The opposition is very disappointed. We do not want to see this repeated. Yes, there have been issues this year—I do not dispute that—but we proposed a way forward that would have allowed for proper consideration by the committees and for us to have a report in time where it could be examined by members before they were required to speak on the budget. It just shows you what a farce this process is.

Let me make it very clear that next year we need to make sure that we re-instigate the process where we have a select committee. The standing committees next year are going to be required to do two annual reports as it is. We want to see committees inquiring into bills that are tabled in this place and we want to see committees conducting inquiries into other matters. We need to have a select committee that can look at the budget in its entirety through a considered process, and not this fiasco that we have this year. I will not comment on the detail of the budget. I will do that, and all the members will do that, against the various line items. But let me say we are bitterly disappointed with this process.

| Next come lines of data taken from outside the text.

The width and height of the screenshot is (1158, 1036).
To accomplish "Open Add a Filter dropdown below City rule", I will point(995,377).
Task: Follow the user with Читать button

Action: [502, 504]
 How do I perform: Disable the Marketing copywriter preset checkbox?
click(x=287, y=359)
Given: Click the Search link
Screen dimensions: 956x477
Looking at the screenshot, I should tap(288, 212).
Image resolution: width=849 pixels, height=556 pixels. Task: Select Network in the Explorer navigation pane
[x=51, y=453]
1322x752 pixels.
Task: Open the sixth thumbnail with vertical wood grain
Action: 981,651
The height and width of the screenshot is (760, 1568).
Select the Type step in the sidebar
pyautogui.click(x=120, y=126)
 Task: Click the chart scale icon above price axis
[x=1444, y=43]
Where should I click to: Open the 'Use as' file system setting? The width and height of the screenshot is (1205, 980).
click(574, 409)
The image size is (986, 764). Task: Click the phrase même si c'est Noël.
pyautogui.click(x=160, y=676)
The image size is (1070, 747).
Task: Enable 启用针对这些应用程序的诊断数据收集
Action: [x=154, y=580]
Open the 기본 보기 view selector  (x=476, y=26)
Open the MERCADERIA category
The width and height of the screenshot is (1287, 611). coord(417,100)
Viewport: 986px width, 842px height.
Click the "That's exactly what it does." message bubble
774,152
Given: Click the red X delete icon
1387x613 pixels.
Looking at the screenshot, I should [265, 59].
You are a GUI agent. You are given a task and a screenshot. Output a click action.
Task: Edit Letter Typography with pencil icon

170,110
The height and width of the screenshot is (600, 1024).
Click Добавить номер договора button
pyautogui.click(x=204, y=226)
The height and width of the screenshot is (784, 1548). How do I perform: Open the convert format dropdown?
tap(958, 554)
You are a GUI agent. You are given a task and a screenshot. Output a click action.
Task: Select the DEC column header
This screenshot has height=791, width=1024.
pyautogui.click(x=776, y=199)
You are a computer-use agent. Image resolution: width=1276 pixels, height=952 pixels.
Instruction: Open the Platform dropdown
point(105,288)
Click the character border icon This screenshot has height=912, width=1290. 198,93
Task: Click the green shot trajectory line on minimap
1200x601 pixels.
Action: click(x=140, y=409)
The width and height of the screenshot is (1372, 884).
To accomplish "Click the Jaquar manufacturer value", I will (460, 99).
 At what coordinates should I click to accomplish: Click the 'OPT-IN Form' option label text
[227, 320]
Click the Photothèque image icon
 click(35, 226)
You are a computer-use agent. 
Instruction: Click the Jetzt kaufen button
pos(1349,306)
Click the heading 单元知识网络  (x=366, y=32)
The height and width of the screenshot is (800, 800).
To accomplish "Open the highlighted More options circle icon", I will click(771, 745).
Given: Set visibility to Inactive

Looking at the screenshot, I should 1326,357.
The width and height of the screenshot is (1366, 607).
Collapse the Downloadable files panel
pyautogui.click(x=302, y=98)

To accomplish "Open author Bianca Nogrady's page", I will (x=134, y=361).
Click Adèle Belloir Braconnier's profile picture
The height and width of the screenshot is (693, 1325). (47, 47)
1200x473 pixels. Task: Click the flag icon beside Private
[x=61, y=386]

MR BARR (Kurrajong—Chief Minister, Treasurer, Minister for Climate Action, Minister for Economic Development and Minister for Tourism) (10.24), in reply: In closing, to respond to Mr Hanson, the government tabling its response to whichever structure of committee inquires into the budget at the commencement of the budget debate has been standard practice for 15 years, if not longer. This is normal, apart from in previous times with the budget in June and then estimates taking place through late June, sometimes into early July, when the Assembly would resume in August to debate the budget.

We now have six sitting days to debate the detail of the Appropriation Bill, the Appropriation (Office of the Legislative Assembly) Bill and the government response to each of the recommendations from the committees. I think it is highly unlikely that we will use all six days on the budget debate. It is obviously in the hands of members as to how long they wish to speak on each part of the budget.

The suggestion is that this is an unusual approach and that we can only respond once we have received the recommendations from the committees. The time frame between the budget being tabled and now is nearly two months. We have had an extended period for committees to deliberate. I did not seek to bring forward the budget debate any earlier than now, and we are giving it two full weeks.

When I started in this place, we had three days to debate the budget and one of those days was consumed mostly with private members’ business. We would often sit well into the evening. The number of hours of budget debate is in fact longer now, deliberately, because it is the most important bill that this Assembly debates each year. That is why it is given a fortnight of sittings. In the past, when things have been a little bit compacted and impacted by COVID, we had four consecutive days. But we always give time for budget debates.